## WHAT NEEDS TO BE DONE
Return the exact lines spanning from the line with "The height and width of the screenshot is (802, 1049)." through the last line of the entries, boundaries included, and no others.

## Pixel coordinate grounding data

***

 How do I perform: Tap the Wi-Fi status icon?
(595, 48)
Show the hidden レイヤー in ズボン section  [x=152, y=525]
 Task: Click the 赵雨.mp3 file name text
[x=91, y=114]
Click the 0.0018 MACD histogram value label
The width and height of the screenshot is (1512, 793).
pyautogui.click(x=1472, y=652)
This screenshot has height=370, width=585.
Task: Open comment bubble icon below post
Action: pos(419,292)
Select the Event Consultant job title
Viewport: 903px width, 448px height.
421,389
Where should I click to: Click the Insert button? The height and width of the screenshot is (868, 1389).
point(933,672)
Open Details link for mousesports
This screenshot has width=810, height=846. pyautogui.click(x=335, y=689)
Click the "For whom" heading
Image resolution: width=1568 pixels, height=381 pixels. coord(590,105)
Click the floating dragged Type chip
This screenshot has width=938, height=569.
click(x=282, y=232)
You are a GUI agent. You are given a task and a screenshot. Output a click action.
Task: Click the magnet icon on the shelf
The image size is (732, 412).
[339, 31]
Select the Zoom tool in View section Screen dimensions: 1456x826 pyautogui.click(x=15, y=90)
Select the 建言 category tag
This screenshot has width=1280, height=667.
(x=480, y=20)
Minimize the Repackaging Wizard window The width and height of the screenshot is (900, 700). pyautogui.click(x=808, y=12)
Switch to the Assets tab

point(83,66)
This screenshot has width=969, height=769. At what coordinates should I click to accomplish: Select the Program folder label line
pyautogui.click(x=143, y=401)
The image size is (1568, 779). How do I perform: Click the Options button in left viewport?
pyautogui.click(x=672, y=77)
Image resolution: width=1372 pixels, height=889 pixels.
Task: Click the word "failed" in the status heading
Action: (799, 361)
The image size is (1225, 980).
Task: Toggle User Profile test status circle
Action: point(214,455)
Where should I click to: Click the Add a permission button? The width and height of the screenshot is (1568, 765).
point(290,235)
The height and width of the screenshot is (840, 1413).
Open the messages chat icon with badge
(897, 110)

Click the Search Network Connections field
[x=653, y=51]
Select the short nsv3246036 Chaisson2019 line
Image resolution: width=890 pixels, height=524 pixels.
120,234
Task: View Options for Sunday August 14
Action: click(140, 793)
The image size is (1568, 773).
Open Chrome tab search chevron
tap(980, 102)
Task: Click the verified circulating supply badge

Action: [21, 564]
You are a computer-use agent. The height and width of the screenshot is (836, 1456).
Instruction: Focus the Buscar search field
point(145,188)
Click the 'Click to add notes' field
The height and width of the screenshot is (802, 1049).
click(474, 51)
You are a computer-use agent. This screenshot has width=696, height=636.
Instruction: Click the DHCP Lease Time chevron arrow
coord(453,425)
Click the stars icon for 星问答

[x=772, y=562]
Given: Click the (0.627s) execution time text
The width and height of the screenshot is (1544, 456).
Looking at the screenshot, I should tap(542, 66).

***

## WRITTEN RESPONSE
The height and width of the screenshot is (802, 1049).
click(474, 51)
You are a computer-use agent. This screenshot has width=696, height=636.
Instruction: Click the DHCP Lease Time chevron arrow
coord(453,425)
Click the stars icon for 星问答

[x=772, y=562]
Given: Click the (0.627s) execution time text
The width and height of the screenshot is (1544, 456).
Looking at the screenshot, I should tap(542, 66).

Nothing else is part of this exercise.